New Zealand had never won a Women’s World Cup match in 15 attempts prior to the 2023 tournament but now the co-hosts find themselves on the brink of the knockout stages when it takes on tournament debutant the Philippines on Tuesday.
Having stunned Norway 1-0 in the tournament opener, the Football Ferns can dare to dream having beaten the Asian side 20 rungs below it in the rankings in a friendly last year.
New Zealand has struggled to sell tickets for the showpiece event but 42,137 attended its historic win and midfielder Malia Steinmetz hopes its progress can inspire the next generation.
“It’s one of our main reasons why we’ve been trying to push so hard to play in the way that we do, just for the younger generation. We want to inspire the country,” she told reporters ahead of the game in Wellington.

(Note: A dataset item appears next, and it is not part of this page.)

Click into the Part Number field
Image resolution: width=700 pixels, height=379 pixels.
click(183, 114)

Norway, meanwhile, will look to avoid a repeat of its group stage exit at the Euros last year when it takes on Switzerland, with coach Hege Riise saying attacking football is its best bet to bounce back.

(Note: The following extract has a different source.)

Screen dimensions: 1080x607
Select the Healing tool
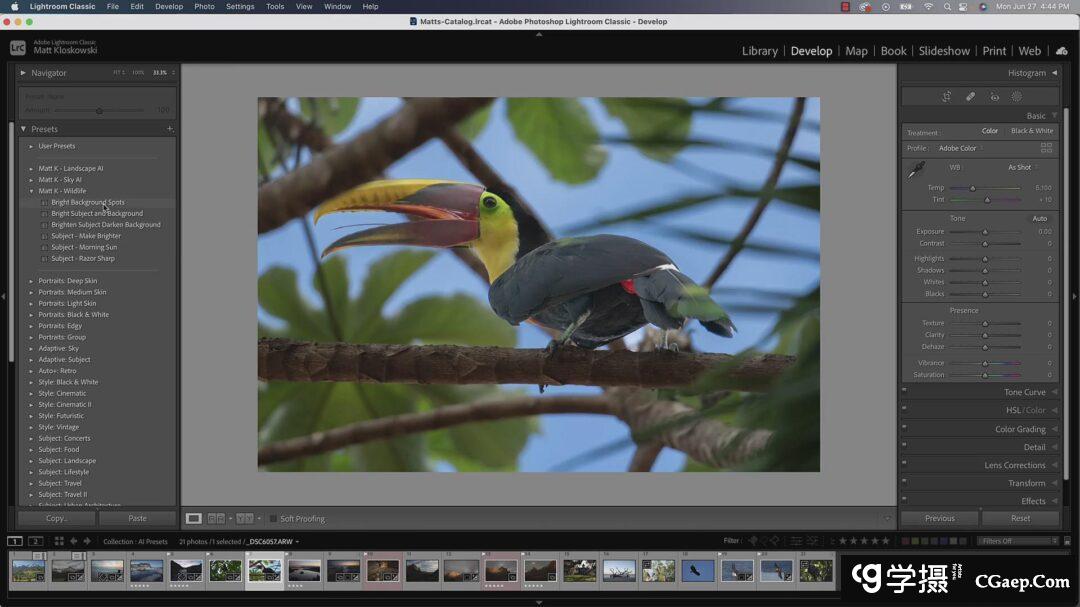970,97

“We have put ourselves in a difficult position. At the same time, this is a football game. We need to be aware that things can be turned around quickly,” Norwegian striker Ada Hegerberg said.
“I’ve been looking forward to this game coming quite quickly. I think that we can actually get into the rhythm to succeed by doing the simple things right - start there and then we build on it.”
But first, Colombia and South Korea will play the final game of the opening round of group matches. Their clash will be the 300th match in the history of the tournament.
All eyes will be on the starting lineups to see if Korea’s American-born teenager Casey Phair becomes the youngest player to take the field in the history of the World Cup -- 26 days after her 16th birthday.